● REQUISITOS DO EXERCÍCIO:
Segundo o texto sobre o amor na sociedade contemporânea, qual foi o rácio de divórcios por 100 casamentos atingido em Portugal em 2020?

● EXCERTO PARA LEITURA:
O amor, as relações e o investimento noutro ser humano desempenham um papel central nos pensamentos, comportamentos e decisões humanas, sendo vistos como fatores necessários para a felicidade. Entretanto, num mundo onde a vida profissional e o quotidiano são cada vez mais intensos, testemunha-se uma transformação na natureza das relações e na forma como as pessoas experienciam o amor na sociedade contemporânea.
Segundo o sociólogo polaco Zygmunt Bauman, vivemos numa era de modernidade líquida, caracterizada pela rápida mudança social, pela falta de estruturas duradouras e pela flexibilidade das relações. Nesse contexto, as relações tendem a ser mais voláteis, descartáveis e efémeras. As pessoas são encorajadas a procurar a felicidade individual e a satisfação imediata, o que resulta em desapego emocional e em falta de compromisso a longo prazo.
Na teoria do amor líquido, Bauman argumenta que as relações amorosas se tornaram mais semelhantes às relações de consumo. O amor, assim como outros aspetos da vida moderna, tornou-se uma questão sujeita a constantes reflexões e anulações. De facto, a taxa de divórcios nunca esteve tão alta. Em Portugal, o rácio de divórcios por 100 casamentos subiu a níveis exponenciais nos últimos 20 anos, sendo que em 2020 atingiu o seu máximo (91,5 divórcios por 100 casamentos).

(Entradas guardadas)
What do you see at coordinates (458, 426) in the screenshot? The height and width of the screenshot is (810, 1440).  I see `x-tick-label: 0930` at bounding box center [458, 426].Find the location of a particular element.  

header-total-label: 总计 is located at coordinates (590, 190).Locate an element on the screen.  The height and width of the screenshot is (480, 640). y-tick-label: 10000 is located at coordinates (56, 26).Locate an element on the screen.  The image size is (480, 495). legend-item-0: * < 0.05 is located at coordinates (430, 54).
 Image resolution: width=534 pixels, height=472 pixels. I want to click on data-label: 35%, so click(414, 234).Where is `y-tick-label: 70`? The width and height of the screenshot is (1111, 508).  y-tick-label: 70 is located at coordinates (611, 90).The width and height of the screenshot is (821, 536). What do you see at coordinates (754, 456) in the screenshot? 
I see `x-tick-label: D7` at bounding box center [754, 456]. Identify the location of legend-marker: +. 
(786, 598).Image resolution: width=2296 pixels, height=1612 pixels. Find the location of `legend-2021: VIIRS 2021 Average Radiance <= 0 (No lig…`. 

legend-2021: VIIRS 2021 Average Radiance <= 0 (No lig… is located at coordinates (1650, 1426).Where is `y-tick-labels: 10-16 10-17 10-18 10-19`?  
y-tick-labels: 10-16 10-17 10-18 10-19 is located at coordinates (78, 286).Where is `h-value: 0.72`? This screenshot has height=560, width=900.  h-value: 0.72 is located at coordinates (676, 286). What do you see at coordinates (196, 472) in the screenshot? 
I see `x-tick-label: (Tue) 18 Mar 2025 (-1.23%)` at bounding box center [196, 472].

● RESPOSTA AO EXERCÍCIO:
91,5 divórcios por 100 casamentos.